If you’re not convinced enough by the ratings of last year’s World Series and Monday’s Home Run Derby, check out the downtrodden Miami Marlins, a franchise that’s expected to soon be sold for about $1.2billion.

“I personally like the way the game is right now,” Washington Nationals All-Star second baseman Daniel Murphy said. “It seems like the fans are enjoying themselves. I’m not hearing much grumbling from the players.

“This is a $9 billion industry, so the game just seems to be in a very healthy situation right now from that perspective.”

Still, the MLB officials worry. They are seeing NBA summer league games sell out in Las Vegas. There’s more attention to NFL combines than the early rounds of the baseball postseason. The biggest stars on Madison Avenue play sports other than baseball.

“I think we take all of these faces and you market them more,” Pittsburgh Pirates All-Star infielder Josh Harrison says. “You’ve got LeBron James and other basketball players, there’s a difference. Those guys you can turn on Fox, and they’re on a commercial. You can turn on ABC, they’re on a commercial. We’re on MLB Network, which is fine, but I think you can do more to market a little bit more in those aspects.”

The best way to market the game, the folks at MLB offices insist, is to have a cleaner, quicker, well-paced game.

But it’s also time to quit talking so publicly about the time of games, disparaging the same product they’re trying to market.

“I actually really like the game,” Manfred said. “But it’s not what I think or what I like. The issue is what the fans want to see. I think our research suggests that the home run is actually a popular play in baseball. Strikeouts, especially by a single pitcher, fans like.

“I think where it gets troubling from a fan’s perspective is when there are tons of strikeouts, no action and a lot of pitching changes — that is troubling to me.”

Don’t blame the players, blame the new-age front offices. It’s suddenly OK for Minnesota Twins All-Star outfielder Miguel Sano to strike out 120 times, while Los Angeles Dodgers All-Star third baseman Justin Turner can hit .377 without any fanfare.

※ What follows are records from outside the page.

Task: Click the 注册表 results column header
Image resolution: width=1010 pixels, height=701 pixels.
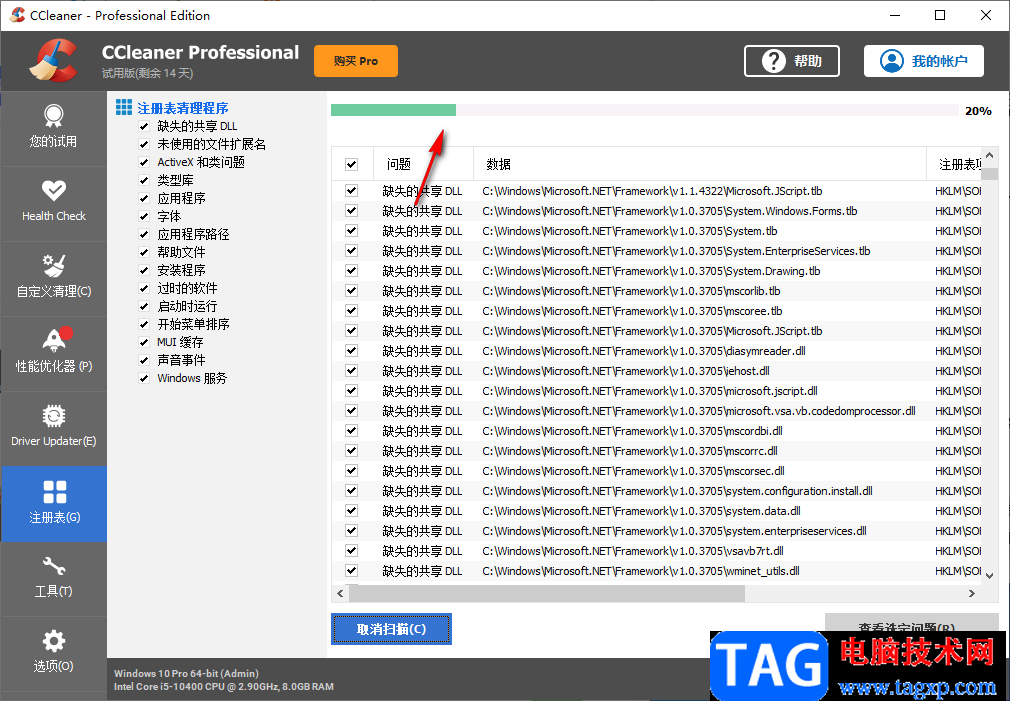Action: tap(955, 163)
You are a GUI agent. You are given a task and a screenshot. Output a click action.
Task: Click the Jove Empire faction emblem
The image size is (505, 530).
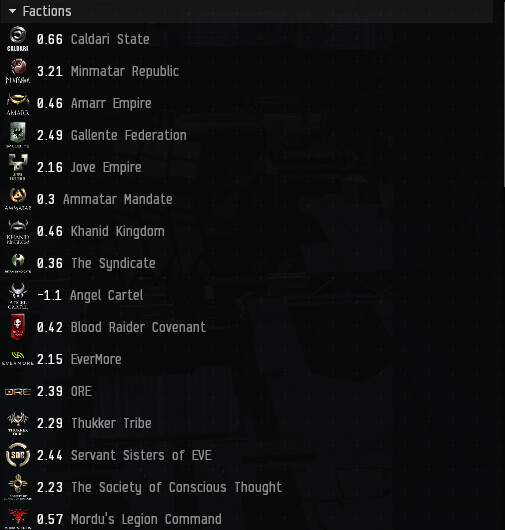[18, 167]
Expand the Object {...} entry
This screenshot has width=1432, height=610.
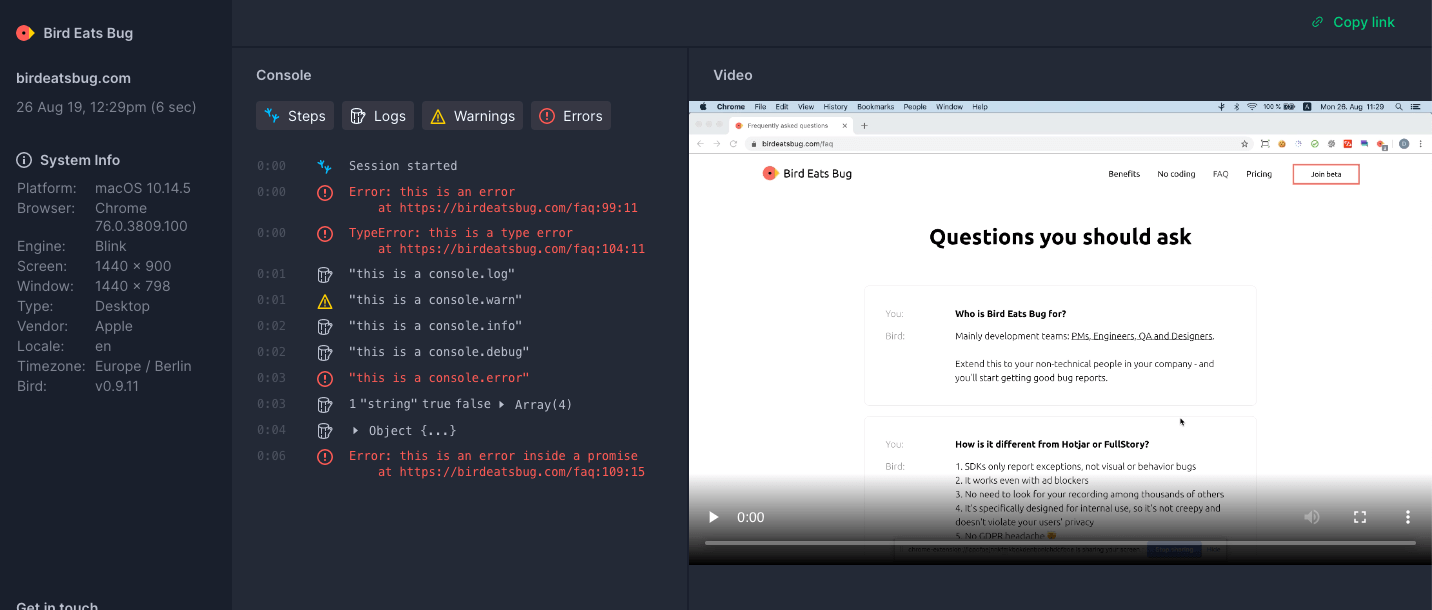coord(355,431)
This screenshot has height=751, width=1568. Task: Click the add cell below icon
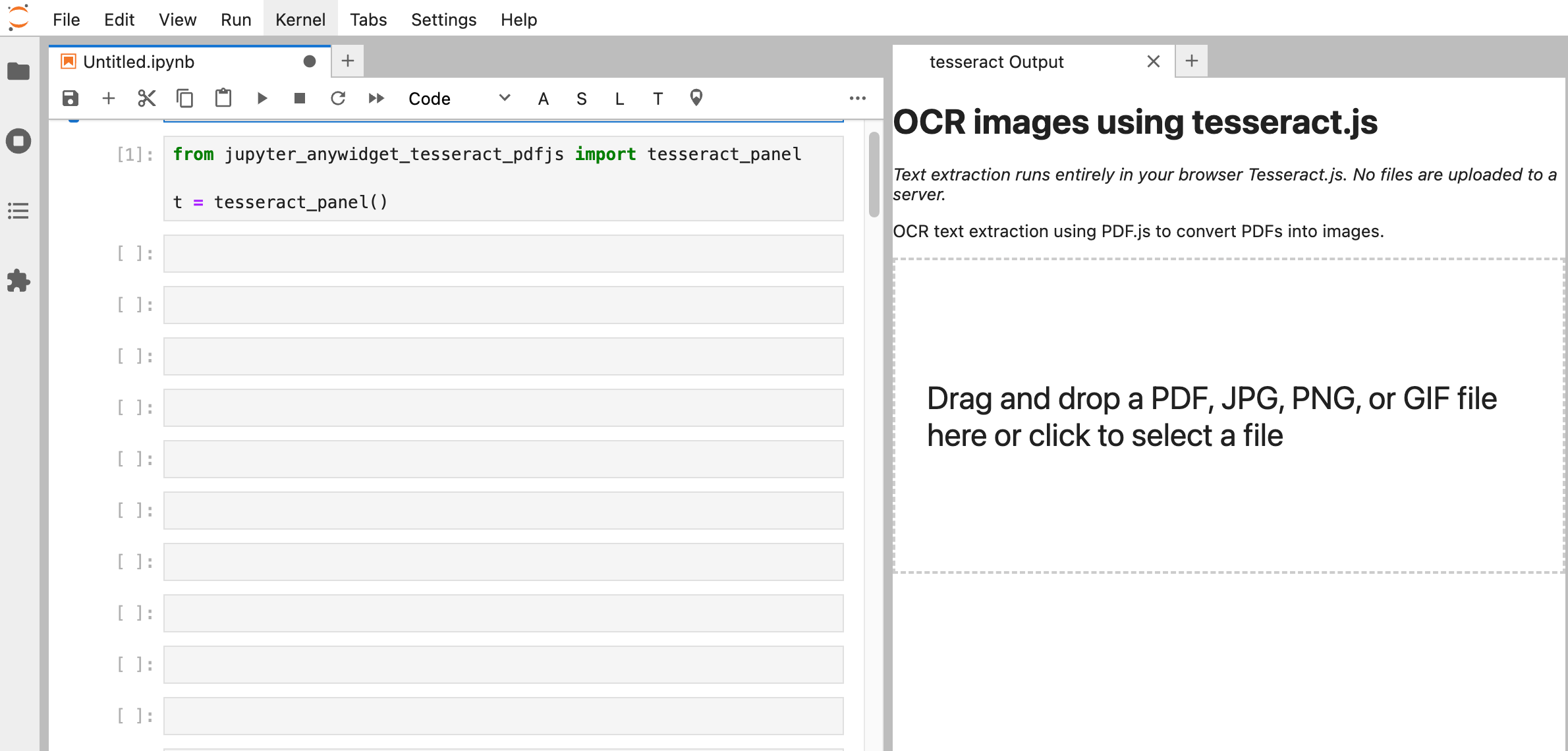pyautogui.click(x=108, y=98)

“Ten years ago, we thought a strikeout was a horrible thing,” Miller says. “Now, the players strike out a lot, but if your OPS (on-base-plus-slugging percentage) is high enough, or your exit velocity or your launch angle is right, they don’t care if you strike out at historically high levels.”

Miller and other pitchers would like to see a bigger strike zone, thinking that the bigger the zone, the more hitters will swing, perhaps creating more hits and reducing the number of walks.

“If they really want to speed up baseball, the umpires can control the pace of play as much as us,” Neshek says. “I think the umpires can dictate the game by the score. If it’s 6-0, open that strike zone a little bit. Just don’t tell anybody. I see games that are 8-0, and umpires are calling it like a 1-0 game.

“If you’re going to juice the baseballs without telling anyone, then you can open the strike zone without telling anyone, either.”

In the meantime, Manfred and Clark keep talking. Though Manfred can unilaterally implement the changes, he wants to make a deal with the union. He thinks change is needed but needs the players to go along with it, not wanting them to be publicly critical of the changes.

“It’s a delicate balance to not change the game so much that the current fan wouldn’t recognize the game,” Clark says. “It’s a discussion of how to move the industry forward together.”

The players are listening but cautious, not wanting dramatic change to the game they grew up loving as kids.

“I don’t want to play 31/2-hour games every night,” Colorado Rockies All-Star outfielder Charlie Blackmon says, “but at the same time, I don’t want someone with a stopwatch telling me to get in and out of the box. I think players can get used to anything to a certain extent, but I just don’t know if this makes sense. I guess we’ll all find out soon.”